By Gary Lloyd
Earlier this month, as I was gathering photos and a feel for the areas affected by the Jan. 23, 2012, tornado, I turned onto Somersby Parkway in Clay, just off Old Springville Road and across from the Georgebrook neighborhood that was so heavily damaged.
A large group of residents was outside near the entrance. It reminded me of all the community members and volunteers last year, clearing debris, hugging neighbors, easing minds.
But this group wasn’t picking up splintered wood or shards of glass. It was collecting Christmas lights and decorations, preparing to store them away for the next 10 months or so.

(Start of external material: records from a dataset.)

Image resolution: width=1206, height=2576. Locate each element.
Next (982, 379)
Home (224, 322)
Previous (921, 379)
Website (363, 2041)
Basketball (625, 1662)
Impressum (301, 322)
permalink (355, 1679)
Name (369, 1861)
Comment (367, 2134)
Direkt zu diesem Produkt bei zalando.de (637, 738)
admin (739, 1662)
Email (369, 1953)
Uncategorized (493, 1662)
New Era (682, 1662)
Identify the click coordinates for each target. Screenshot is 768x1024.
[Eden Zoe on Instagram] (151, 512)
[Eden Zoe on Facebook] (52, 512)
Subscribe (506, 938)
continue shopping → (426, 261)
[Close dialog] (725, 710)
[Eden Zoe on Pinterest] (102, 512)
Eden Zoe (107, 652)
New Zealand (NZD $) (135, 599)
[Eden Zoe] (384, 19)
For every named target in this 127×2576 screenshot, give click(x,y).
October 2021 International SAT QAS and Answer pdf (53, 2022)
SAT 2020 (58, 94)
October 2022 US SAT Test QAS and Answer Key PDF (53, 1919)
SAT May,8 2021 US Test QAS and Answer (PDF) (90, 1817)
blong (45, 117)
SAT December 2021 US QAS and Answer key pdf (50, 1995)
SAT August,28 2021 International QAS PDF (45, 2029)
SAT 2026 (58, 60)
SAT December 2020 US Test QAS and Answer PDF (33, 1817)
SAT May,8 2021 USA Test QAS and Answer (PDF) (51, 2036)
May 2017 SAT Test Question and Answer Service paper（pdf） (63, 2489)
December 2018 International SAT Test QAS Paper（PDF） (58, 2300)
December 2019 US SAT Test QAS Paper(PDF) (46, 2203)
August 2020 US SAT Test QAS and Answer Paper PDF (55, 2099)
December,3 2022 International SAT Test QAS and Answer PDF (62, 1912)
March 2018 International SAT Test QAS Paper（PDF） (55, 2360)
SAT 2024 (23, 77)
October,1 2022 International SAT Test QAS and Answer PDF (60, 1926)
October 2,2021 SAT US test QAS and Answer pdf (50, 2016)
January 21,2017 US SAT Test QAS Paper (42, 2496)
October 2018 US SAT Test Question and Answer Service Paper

It was a refreshing thing to see, considering all the recent memories we have of that area are of destruction and loss. It got me thinking.
The large, snaking scar of a tornado path is healing.
Deerfoot Parkway and Old Springville Road, despite their dangers, are two of my favorite drives in our coverage area. Since this time last year, though, when I passed Pilgrim’s Rest in Trussville, shocked and teary eyes on the other side of the road glanced through their passenger windows and saw a neighborhood reduced to blue tarp and downed trees. When I drove down Old Springville Road in Clay, I wondered how there wasn’t even more damage, given how high up on the road those homes sit in Paradise Valley, and to Georgebrook where I wondered where the residents have gone whose former homes are now nothing more than a concrete square.

Georgebrook neighborhood in Clay on Jan. 23, 2012 (left), and Georgebrook on Jan. 23, 2013 (right)
photos by Scott Buttram and Gary Lloyd
But it’s getting better. A lot of these areas are still bare and former residents still mull rebuilding or selling, but it’s a process. And when I made the drives through these three neighborhoods earlier this month, I started to think about how they’ve moved forward, not focused on what happened one year ago. I went through Paradise Valley first and was happy to see a vehicle in almost every driveway. I crossed Old Springville Road to Georgebrook and interviewed one resident who was all smiles to be in her home again. I drove up Old Springville Road, the huge mountain of trees and Cosby Lake on my right, one base of that mountain being the backside of part of the Steeplechase neighborhood, the spot where in September I proposed to the most beautiful girl, Jessica.
I chose that area to surprise her because it’s the most peaceful, beautiful spot I could think of that’s close by. A tornado bothered that peacefulness.